Without ZSI, a coordinated system results in the circuit breaker closest to the electrical fault clearing it, usually with an intentional delay. With ZSI, the device closest to the electrical fault ignores its preset short-time and ground-fault delays and clears the electrical fault with no intentional delay.
Zone-selective interlocking eliminates intentional delay without sacrificing coordination and it results in faster tripping times. This limits stress on the system by reducing the amount of let-through energy the system is subjected to during an overcurrent.
The coordination of the system must be correctly set up for zone-selective interlocking to work.
Zone-selective interlocking is available on:
oMicroLogic 5.0 X, 6.0 X, and 7.0 X control units for IEC standard
oMicroLogic 5.0 X and 6.0 X control units for UL standard
For zone-selective interlocking compatibility with other ranges of circuit breakers, consult the ZSI Interface Module instruction sheet on the Schneider Electric website: NHA12883
MasterPact MTZ circuit breakers with ZSI capability are shipped with self-restraint jumpers installed. Self-restraint jumpers must be in place unless zone selective interlocking is activated. If jumpers are removed and zone selective interlocking is not activated, the circuit breaker ignores its programmed delay and trips with no intentional delay.

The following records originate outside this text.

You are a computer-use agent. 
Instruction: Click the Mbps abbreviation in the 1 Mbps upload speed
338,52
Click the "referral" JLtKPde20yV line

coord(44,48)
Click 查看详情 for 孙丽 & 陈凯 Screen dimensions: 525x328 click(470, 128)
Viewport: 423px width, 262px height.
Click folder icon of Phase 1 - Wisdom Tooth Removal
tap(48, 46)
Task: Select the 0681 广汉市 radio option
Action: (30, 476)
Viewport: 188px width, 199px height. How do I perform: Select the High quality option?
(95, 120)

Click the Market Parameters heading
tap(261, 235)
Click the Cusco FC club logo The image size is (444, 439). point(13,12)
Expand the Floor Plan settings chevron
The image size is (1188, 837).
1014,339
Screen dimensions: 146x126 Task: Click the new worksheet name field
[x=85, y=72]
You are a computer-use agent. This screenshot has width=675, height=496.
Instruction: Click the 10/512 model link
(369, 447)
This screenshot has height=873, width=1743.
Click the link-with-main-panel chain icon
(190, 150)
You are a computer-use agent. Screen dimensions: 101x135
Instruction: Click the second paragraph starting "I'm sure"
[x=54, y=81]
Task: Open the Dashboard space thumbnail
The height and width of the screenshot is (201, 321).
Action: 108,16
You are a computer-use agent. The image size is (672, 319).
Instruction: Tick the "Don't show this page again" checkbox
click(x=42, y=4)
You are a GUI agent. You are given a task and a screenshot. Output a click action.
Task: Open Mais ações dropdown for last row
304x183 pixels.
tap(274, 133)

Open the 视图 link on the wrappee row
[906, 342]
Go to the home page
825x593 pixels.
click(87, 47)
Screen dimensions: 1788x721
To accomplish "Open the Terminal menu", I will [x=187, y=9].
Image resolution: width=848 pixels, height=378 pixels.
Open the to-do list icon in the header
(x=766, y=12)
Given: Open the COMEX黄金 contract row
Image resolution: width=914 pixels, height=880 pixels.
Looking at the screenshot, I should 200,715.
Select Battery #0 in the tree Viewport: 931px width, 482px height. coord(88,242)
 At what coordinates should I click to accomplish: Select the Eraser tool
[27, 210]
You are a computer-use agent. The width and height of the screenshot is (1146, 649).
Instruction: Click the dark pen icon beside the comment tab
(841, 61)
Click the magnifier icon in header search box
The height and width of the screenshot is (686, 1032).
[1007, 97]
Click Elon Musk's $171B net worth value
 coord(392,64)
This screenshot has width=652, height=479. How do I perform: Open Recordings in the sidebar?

A pilot wire interconnects a number of circuit breakers equipped with MicroLogic X control units, as illustrated in the following diagram.
The control unit detecting an electrical fault sends a signal upstream and checks for a signal arriving from downstream. If there is a signal from downstream, the circuit breaker remains closed for the full duration of its tripping delay. If there is no signal from downstream, the circuit breaker opens immediately, regardless of the tripping-delay setting.
Electrical Fault in A: Only circuit breaker 1 detects the electrical fault. Because it receives no signal from downstream, it opens immediately, regardless of its tripping delay set to 0.3 s.
Electrical Fault in B: Circuit breakers 1 and 2 detect the electrical fault. Circuit breaker 1 receives a signal from circuit breaker 2 and remains closed for the full duration of its tripping delay, set to 0.3 s. Circuit breaker 2 does not receive a signal from downstream and opens immediately, in spite of its tripping delay set to 0.2 s.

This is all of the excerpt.